On January 7, 2015, two armed terrorists stormed the Charlie Hebdo offices in Paris, killing 12 and injuring 11 others. Two day later the terrorists struck again, this time at the Hyper Cacher Jewish supermarket, killing 4 more. The attacks were carried out in the name of the Islamic terrorist group al-Qaeda. French police killed the prime suspects, Cherif and Said Kouachi, after a two-day manhunt.
With the main attackers now dead, the court is trying those suspected of aiding the perpetrators. Fourteen alleged accomplices are standing trial for attacks on the offices of Charlie Hebdo offices and the Jewish supermarket.
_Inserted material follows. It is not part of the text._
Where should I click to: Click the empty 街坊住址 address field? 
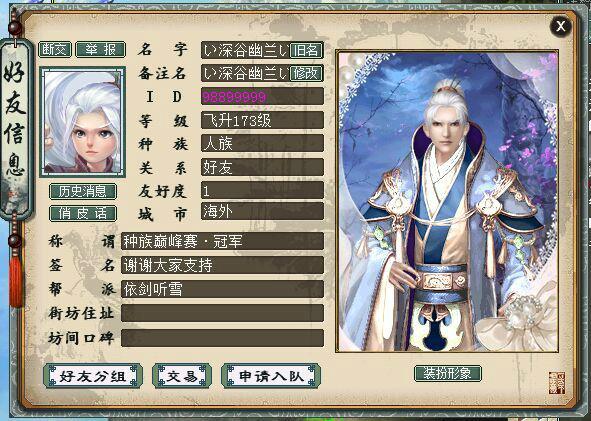click(x=222, y=313)
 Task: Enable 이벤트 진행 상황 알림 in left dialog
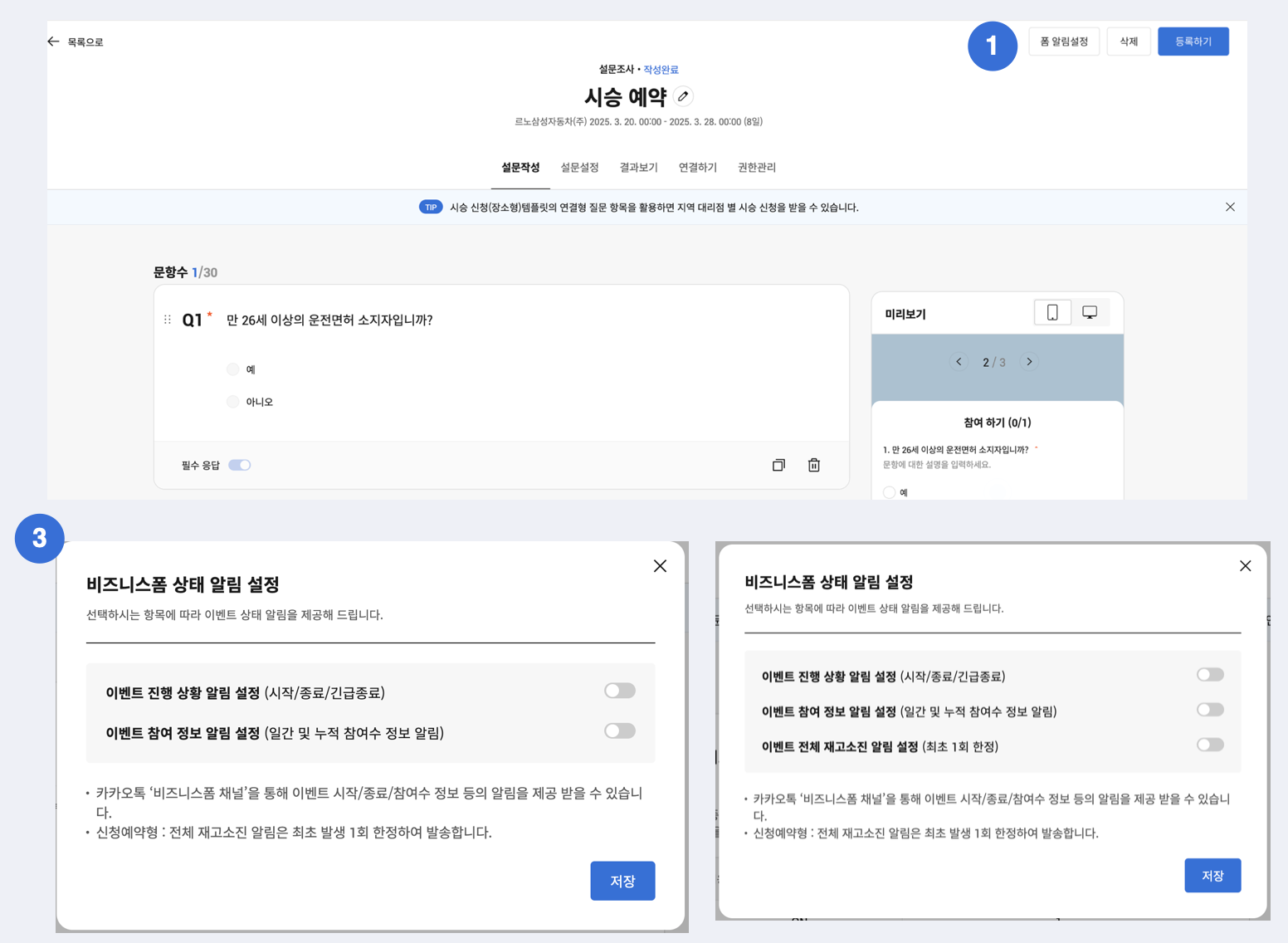point(620,691)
The TV channel France24 reported the reprinting of the cartoons:
French satirical weekly Charlie Hebdo, the target of a massacre by Islamist gunmen in 2015, said Tuesday it was republishing hugely controversial cartoons of the Prophet Mohammed to mark this week’s start of the trial of alleged accomplices to the attack.”We will never lie down. We will never give up,” director Laurent “Riss” Sourisseau wrote in an editorial to go with the cartoons in the latest edition.”The hatred that struck us is still there and, since 2015, it has taken the time to mutate, to change its appearance, to go unnoticed and to quietly continue its ruthless crusade,” he said. (…)In the centre of the cover is a cartoon of the prophet drawn by cartoonist Jean Cabut, known as Cabu, who lost his life in the massacre.”All of this, just for that,” the front-page headline says. (…)The editorial team wrote that now was the right time to republish the cartoons and “essential” as the trial opens.”We have often been asked since January 2015 to print other caricatures of Mohammed,” it said.”We have always refused to do so, not because it is prohibited — the law allows us to do so — but because there was a need for a good reason to do it, a reason which has meaning and which brings something to the debate.”
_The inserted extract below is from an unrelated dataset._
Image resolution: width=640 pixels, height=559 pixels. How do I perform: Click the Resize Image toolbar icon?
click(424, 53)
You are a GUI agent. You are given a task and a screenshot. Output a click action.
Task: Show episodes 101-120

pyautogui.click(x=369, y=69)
Despite the fear of angering the Muslim world, French President Emmanuel Macron defended the right of the magazine go ahead with the publication. “It’s never the place of a president of the Republic to pass judgment on the editorial choice of a journalist or newsroom, never. Because we have freedom of the press.” Macron said. “There is in France a freedom to blaspheme which is attached to the freedom of conscience. I am here to protect all these freedoms.
Whatever criticism one may have of Macron, one must give credit where it’s due. Such defense of free speech is rare in today’s Europe. In my native Germany, Chancellor Angela Merkel ordered an investigation into a TV satirist in 2016 who “offended” Turkish President Recep Tayyip Erdogan by reading a poem.
While the terror attack on Charlie Hebdo was universally condemned and Liberals across the world brandished ‘Je Suis Charlie’ placards and hashtags, very few dared to address the underlying issues of Islamic supremacy and terrorism. Those speaking up against the Ideology of Islamism, have to fear for their lives in Europe. For years, brave ex-Muslims like Ayaan Hirsi Ali in Holland and Hamed Abdel-Samad in Germany are forced to live in hiding and under constant fear of Islamic reprisal.
Shortly after the attack, Kemberlee Kaye wrote in her Legal Insurrection post: “It is incumbent upon those that speak the truth to do so bravely, unabashedly, especially in the face of evil. Truth is what Charlie Hebdo chose. The price was twelve lives.” Five years on, Europe is still in denial. Looking the other way and silencing those who speak the truth, continues to cost us many more precious lives.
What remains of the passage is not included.